Il via libera della Commissione Sanità del Senato al ddl Lorenzin segna il percorso che mi auguro il più rapido possibile di un provvedimento molto atteso che rafforza le garanzie per la tutela della salute dei cittadini.
Delega al Governo per la revisione della disciplina in materia di sperimentazione clinica dei medicinali per uso umano, destinata a spingere in avanti il riposizionamento della ricerca farmaceutica italiana in una logica moderna e competitiva, con particolare riferimento a farmacologia e studi clinici di genere; inserimento nei LEA delle prestazioni per il controllo del dolore da parto; riconoscimento delle professioni di biologo e psicologo nell’ambito di quelle sanitarie; disciplina dei percorsi formativi e delle attività di osteopata e chiropratico e, infine, ma non ultima, la riforma degli Ordini delle professioni sanitarie: sono questi i contenuti principali che fanno del ddl Lorenzin un concreto passo in avanti nella governance del sistema sanitario.
Il ddl rappresenta, dunque, una buona notizia per una estesa platea di operatori della sanità e, più in generale, per il sistema Paese al cui sviluppo sociale ed economico concorrono anche centinaia di migliaia di professionisti della salute. Gli effetti maggiormente significativi di questa legge, una volta approvata in via definitiva dai due rami del Parlamento, riguarderanno l’intera comunità che avrà maggiori garanzie e tutele per la qualità e l’appropriatezza delle prestazioni professionali. Infatti un capitolo di assoluto rilievo riguarda la riforma degli Ordini delle professioni sanitarie. Con riferimento sia a quelle storiche di medico chirurgo e odontoiatra, veterinario, farmacista, infermiere e ostetrica, che a quelle di biologo e psicologo, oltre a quelle di nuova istituzione.

Voci di dati memorizzate
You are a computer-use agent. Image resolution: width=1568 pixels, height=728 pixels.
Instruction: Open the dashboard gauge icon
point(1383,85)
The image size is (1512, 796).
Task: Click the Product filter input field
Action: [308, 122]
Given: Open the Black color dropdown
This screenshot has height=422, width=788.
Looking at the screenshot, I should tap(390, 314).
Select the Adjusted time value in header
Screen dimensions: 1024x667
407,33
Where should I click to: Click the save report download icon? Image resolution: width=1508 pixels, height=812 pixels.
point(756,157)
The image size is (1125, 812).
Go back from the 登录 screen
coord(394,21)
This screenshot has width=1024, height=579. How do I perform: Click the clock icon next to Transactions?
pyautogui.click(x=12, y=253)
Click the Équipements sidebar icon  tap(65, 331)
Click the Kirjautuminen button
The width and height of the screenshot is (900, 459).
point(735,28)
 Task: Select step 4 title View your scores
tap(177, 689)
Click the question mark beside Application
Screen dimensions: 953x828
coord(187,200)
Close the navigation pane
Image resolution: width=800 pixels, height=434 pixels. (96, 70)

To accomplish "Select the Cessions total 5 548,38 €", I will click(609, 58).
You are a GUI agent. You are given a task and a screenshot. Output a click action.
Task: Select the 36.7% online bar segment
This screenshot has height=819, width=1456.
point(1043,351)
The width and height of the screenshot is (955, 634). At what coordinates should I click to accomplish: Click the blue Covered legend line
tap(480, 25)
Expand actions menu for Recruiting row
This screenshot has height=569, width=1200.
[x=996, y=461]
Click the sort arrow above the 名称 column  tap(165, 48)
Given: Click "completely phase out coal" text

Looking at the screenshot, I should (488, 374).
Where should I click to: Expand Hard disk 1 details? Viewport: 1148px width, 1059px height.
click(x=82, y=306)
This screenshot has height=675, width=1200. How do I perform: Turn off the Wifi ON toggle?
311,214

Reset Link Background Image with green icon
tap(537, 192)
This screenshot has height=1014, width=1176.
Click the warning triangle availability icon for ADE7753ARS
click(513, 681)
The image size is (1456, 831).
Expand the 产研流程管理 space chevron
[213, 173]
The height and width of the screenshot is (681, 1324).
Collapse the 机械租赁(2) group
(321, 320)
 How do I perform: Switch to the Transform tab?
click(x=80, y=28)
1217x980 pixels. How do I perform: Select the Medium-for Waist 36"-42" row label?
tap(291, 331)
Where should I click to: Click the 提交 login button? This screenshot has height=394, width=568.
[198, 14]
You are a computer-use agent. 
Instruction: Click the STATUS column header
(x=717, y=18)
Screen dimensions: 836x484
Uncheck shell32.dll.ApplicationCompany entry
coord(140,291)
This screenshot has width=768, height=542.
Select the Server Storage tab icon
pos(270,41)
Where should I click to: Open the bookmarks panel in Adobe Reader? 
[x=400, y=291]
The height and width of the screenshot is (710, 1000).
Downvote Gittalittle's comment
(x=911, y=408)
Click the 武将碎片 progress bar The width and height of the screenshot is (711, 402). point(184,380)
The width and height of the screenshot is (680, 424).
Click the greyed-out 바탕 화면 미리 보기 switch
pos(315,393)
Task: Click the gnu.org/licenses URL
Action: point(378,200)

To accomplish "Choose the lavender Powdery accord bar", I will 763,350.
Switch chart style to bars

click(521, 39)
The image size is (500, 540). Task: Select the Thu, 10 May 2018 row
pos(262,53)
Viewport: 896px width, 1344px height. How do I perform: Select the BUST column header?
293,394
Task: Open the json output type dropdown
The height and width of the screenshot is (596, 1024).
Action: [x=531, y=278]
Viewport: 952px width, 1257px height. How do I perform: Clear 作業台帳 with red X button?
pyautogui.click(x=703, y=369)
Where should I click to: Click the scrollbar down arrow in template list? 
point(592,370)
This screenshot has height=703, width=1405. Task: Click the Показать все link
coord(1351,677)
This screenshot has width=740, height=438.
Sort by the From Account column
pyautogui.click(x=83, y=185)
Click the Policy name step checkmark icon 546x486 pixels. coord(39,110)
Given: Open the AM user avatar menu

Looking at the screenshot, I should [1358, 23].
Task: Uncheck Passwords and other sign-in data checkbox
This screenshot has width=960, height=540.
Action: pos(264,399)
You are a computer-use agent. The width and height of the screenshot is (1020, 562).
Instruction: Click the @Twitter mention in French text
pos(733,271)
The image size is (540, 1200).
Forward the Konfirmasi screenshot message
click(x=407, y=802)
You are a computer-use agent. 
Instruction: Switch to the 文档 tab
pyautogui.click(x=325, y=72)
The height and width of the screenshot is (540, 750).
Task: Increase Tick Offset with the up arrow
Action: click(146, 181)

• [ATTIVITÀ 1]: Ricopia fedelmente il passo del testo sul ddl Lorenzin compreso tra "Il ddl rappresenta, dunque, una" e "di nuova istituzione.", estremi inclusi.
• [ATTIVITÀ 2]: Prosegui il testo sul ddl Lorenzin partendo dopo la sua ultima frase.

• [RISULTATO 1]:
Il ddl rappresenta, dunque, una buona notizia per una estesa platea di operatori della sanità e, più in generale, per il sistema Paese al cui sviluppo sociale ed economico concorrono anche centinaia di migliaia di professionisti della salute. Gli effetti maggiormente significativi di questa legge, una volta approvata in via definitiva dai due rami del Parlamento, riguarderanno l’intera comunità che avrà maggiori garanzie e tutele per la qualità e l’appropriatezza delle prestazioni professionali. Infatti un capitolo di assoluto rilievo riguarda la riforma degli Ordini delle professioni sanitarie. Con riferimento sia a quelle storiche di medico chirurgo e odontoiatra, veterinario, farmacista, infermiere e ostetrica, che a quelle di biologo e psicologo, oltre a quelle di nuova istituzione.

• [RISULTATO 2]:
Si è dibattuto per anni, dentro e fuori le sedi parlamentari, sulla effettiva utilità e funzione degli Ordini professionali e non si può dimenticare come si siano col tempo definite due distinte posizioni diverse e contrapposte. Chi sosteneva la necessità di abolire gli Ordini professionali perché ritenuti ormai anacronistici e frutto di un retaggio culturale superato quando addirittura dannoso per la libertà di esercizio della professione. Dall’altra parte c’era invece chi ne sosteneva la conservazione, ma a condizione di adeguarne la funzione pubblicistica di garanzia effettiva per la collettività, attraverso un sostanziale ammodernamento del quadro normativo di riferimento.
Oggi possiamo affermare che ha prevalso la seconda ipotesi e personalmente ne prendo atto con viva soddisfazione. Il Parlamento, infatti, ha messo mano alla legge che disciplina gli Ordini delle professioni sanitarie risalente al 1946 e al relativo regolamento del 1951. Dopo settant’anni, il lavoro in Commissione ha consentito di superare e correggere un impianto normativo datato, obsoleto, lacunoso e inadeguato che aveva progressivamente indebolito la funzione degli Ordini.
La definizione della natura giuridica che li identifica come enti di diritto pubblico non economico con funzioni sussidiarie dello Stato, l’assenza di oneri per il bilancio pubblico, l’allargamento della partecipazione dei professionisti rappresentati, le modalità di elezione degli organi di rappresentanza, la separazione della funzione di rappresentanza da quella disciplinare con la istituzione degli uffici istruttori, la partecipazione ai sistemi di adeguamento del patrimonio dei saperi attraverso il progetto di formazione continua e la revisione delle modalità di svolgimento degli esami di abilitazione, costituiscono aspetti importanti della Riforma che restano garanzia di qualità professionale a tutela della salute dei cittadini”.